In her cultural history of science fiction feminisms, Dr. Merrick explores the stories told about feminist science fiction by the various communities responsible for creating feminist sf culture, including authors, editors, fans, and scholars from across the disciplines. The Secret Feminist Cabal will appeal to every member of the feminist sf community, to fans and critics interested in the history of the science fiction genre, and to anyone interested in the production of feminist culture, history, and theory.

Advance Praise

"I really enjoyed this. It's a wonderfully thorough, analytical, and inclusive account, sure to become an indispensable resource. Better than that, it's a terrific read. Here you'll find everything you always wanted to know about women in fandom, women in publishing, women as writers. . . with the added value that the snippets of tasty vintage gossip are woven into a rich fabric of discourse. Helen Merrick's style is unassuming yet authoritative; she manages to be a scholar and an entertainer at the same time. Years ago, I read Women of Other Worlds, edited by Helen Merrick and Tess Williams, and was impressed. The Secret Feminist Cabal is more demanding, an ambitious project, but equally successful: this is a fine book. "
   — Gwyneth Jones, author of White Queen and Deconstructing the Starships

"An amazing book for cultural analysts of all kinds. This is a story-laden feminism, one that weaves together not only the historical contexts for women's presences in SF and the varieties of feminisms women did and did not espouse, but tells us HOW all this happened. Merrick's work allows us to learn how to practice this kind of story-telling ourselves, demonstrating how many knowledge worlds co-created feminist SF. She has a genius for letting us feel out what one knows and embodies when trafficking among worlds of academic critique, commercial publication, visionary futures, institutional intervention, and science studies. She teases out how dynamic networks linking stories and publications respond to new contexts, newly reattaching meanings to feminist SF itself, the body and embodiments, cyberpunk and cyborg feminisms, feminist versions of naturecultures, and sexual and racial politics. The very basis for what might count as feminist SF, for better or worse, is de-normalized and re-genred year after year, as told in cautionary stories about the James Tiptree Jr. Award, titled after pseudonymous feminist author Alice Sheldon's pen name. Perfect for teachers, theorists, authors and critics, and for fans, The Secret Feminist Cabal is a new kind of transdisciplinary writing, a demonstration of the spaces that are continually coming into being for increasingly complex practices known as feminisms in SF."

• _Given data_:
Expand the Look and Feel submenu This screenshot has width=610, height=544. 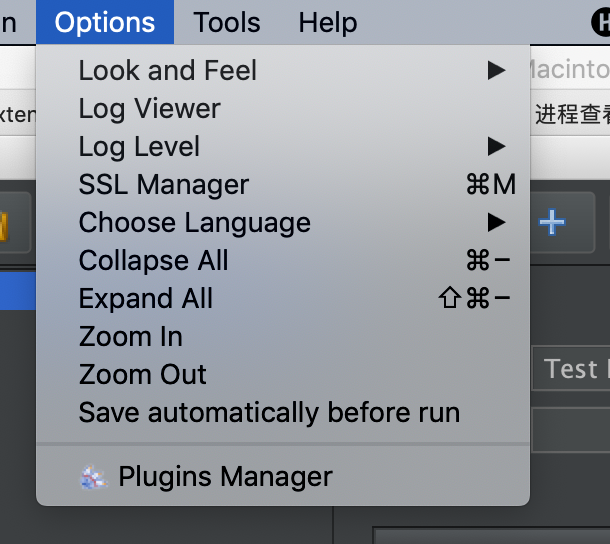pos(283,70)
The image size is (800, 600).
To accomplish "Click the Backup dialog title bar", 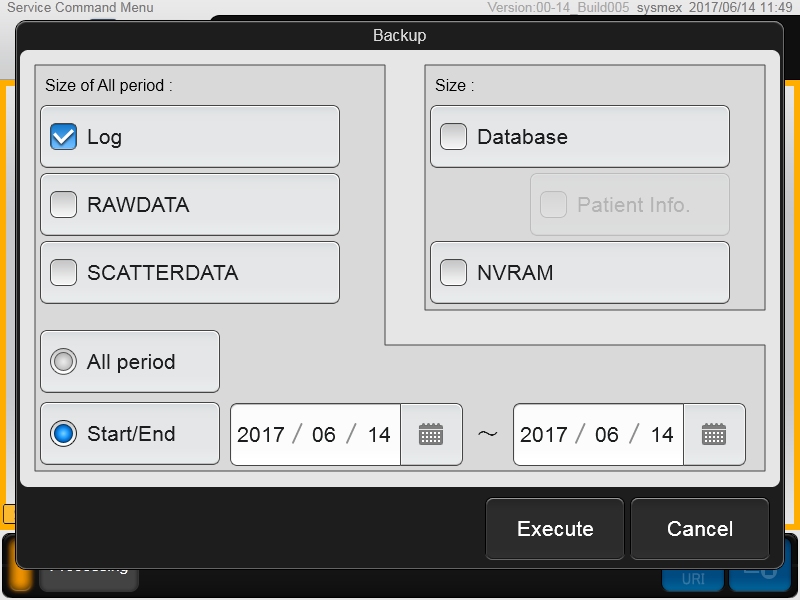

• _What is required_: Copy the book description, everything from "In her cultural" down to "history, and theory.", swapping "scholars" for "researchers".

• _Exercise answer_:
In her cultural history of science fiction feminisms, Dr. Merrick explores the stories told about feminist science fiction by the various communities responsible for creating feminist sf culture, including authors, editors, fans, and researchers from across the disciplines. The Secret Feminist Cabal will appeal to every member of the feminist sf community, to fans and critics interested in the history of the science fiction genre, and to anyone interested in the production of feminist culture, history, and theory.